Additionally, Howe allowed Burciaga the flexibility to rearrange her schedule and
take time off of work, and he never made any comments about Burciaga’s need to take
FMLA leave. His only concern when Burciaga was absent from work was that her
desk was covered by a fellow employee. Burciaga’s suggested inference from Howe’s
comment, based on the record, is too tenuous to demonstrate pretext. See Hoffman
v. Rubin, 193 F.3d 959, 965 (8th Cir. 1999).
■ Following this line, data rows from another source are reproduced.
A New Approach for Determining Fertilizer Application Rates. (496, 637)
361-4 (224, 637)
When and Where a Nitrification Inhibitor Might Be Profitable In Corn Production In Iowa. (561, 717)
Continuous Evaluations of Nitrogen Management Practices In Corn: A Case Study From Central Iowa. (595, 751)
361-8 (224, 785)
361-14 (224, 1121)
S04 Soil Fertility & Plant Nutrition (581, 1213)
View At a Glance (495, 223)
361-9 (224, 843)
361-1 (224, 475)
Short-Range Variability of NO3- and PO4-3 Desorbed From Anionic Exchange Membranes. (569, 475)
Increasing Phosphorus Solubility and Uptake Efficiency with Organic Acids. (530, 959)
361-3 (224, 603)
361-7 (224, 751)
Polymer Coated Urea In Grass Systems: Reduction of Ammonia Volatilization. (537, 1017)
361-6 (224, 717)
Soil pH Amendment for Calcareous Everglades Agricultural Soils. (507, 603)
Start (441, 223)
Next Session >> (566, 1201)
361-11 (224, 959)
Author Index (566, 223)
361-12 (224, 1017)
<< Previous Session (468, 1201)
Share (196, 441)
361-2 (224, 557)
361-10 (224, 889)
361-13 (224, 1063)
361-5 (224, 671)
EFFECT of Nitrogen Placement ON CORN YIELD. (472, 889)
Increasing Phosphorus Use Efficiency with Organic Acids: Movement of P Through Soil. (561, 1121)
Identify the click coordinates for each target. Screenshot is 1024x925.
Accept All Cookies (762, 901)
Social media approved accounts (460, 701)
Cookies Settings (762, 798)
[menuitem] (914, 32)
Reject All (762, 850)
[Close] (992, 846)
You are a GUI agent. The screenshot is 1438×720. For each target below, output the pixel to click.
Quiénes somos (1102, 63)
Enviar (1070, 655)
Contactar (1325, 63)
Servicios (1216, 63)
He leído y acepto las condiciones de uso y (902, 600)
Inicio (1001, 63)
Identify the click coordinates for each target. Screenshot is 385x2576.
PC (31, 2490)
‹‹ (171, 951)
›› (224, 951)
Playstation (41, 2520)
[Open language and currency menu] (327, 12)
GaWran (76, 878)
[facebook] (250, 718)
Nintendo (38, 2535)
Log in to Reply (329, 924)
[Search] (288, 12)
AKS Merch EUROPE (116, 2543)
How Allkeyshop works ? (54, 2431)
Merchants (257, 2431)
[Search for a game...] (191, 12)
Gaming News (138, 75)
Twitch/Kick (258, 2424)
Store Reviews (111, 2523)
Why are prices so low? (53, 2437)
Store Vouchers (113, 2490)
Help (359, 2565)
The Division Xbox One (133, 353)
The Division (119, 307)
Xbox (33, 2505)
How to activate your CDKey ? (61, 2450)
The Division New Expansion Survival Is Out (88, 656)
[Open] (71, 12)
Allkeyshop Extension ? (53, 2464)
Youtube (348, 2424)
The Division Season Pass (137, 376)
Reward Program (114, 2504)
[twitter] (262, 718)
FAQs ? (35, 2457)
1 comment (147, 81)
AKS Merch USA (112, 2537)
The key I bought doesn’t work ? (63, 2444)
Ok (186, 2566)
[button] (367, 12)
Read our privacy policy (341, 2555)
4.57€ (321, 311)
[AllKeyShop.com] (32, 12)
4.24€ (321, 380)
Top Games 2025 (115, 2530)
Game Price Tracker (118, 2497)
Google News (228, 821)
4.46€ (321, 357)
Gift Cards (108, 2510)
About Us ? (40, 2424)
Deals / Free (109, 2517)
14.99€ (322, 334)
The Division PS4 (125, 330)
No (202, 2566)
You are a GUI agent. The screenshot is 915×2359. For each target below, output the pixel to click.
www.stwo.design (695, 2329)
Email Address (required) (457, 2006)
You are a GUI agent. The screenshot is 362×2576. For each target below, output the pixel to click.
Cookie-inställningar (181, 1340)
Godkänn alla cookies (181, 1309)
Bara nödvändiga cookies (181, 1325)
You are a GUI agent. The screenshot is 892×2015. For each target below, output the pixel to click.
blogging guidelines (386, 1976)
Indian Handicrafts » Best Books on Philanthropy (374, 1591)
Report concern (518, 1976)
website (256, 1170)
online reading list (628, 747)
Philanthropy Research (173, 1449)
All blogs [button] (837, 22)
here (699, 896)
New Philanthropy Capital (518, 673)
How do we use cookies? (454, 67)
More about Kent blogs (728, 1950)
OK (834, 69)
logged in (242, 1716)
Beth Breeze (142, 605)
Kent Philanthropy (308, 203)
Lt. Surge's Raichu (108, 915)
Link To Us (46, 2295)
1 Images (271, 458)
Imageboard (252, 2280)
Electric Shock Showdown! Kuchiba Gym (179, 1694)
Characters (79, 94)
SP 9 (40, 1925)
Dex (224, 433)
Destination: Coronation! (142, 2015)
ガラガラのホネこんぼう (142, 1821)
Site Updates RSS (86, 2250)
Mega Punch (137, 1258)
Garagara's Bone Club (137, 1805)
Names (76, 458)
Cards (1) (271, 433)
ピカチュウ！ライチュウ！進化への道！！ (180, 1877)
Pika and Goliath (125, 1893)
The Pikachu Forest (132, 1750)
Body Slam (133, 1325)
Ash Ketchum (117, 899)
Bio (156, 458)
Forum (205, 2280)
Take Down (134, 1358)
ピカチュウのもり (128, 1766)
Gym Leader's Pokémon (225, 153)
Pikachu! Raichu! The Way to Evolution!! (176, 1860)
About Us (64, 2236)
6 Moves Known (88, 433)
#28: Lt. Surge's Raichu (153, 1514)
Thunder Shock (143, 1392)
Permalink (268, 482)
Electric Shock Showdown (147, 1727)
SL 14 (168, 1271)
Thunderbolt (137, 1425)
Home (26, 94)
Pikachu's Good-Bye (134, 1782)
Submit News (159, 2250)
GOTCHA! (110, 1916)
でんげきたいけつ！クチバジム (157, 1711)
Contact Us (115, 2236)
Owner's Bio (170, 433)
Burciaga also took FMLA leave on two prior occasions without repercussions,
suggesting Howe and Ravago were not hostile to the protected activity. See Chappell
v. Bilco, Co., 675 F.3d 1110, 1120 (8th Cir. 2012) (“[Chappell’s] numerous uses of
FMLA leave without negative consequences support Bilco’s non-discriminatory and
non-retaliatory justification for Chappell’s termination.”). “[T]o survive summary
judgment, [the plaintiff] must adduce enough admissible evidence to raise genuine
doubt as to the legitimacy of a defendant’s motive, even if that evidence does not
directly contradict or disprove a defendant’s articulated reasons for its actions.” Id.
at 1119-20 (alterations in original) (internal quotation marks omitted). Burciaga has
not met that burden, and the district court did not err in granting summary judgment
on Burciaga’s FMLA discrimination claim.

Outcome: For these reasons, we affirm the judgment of the district court.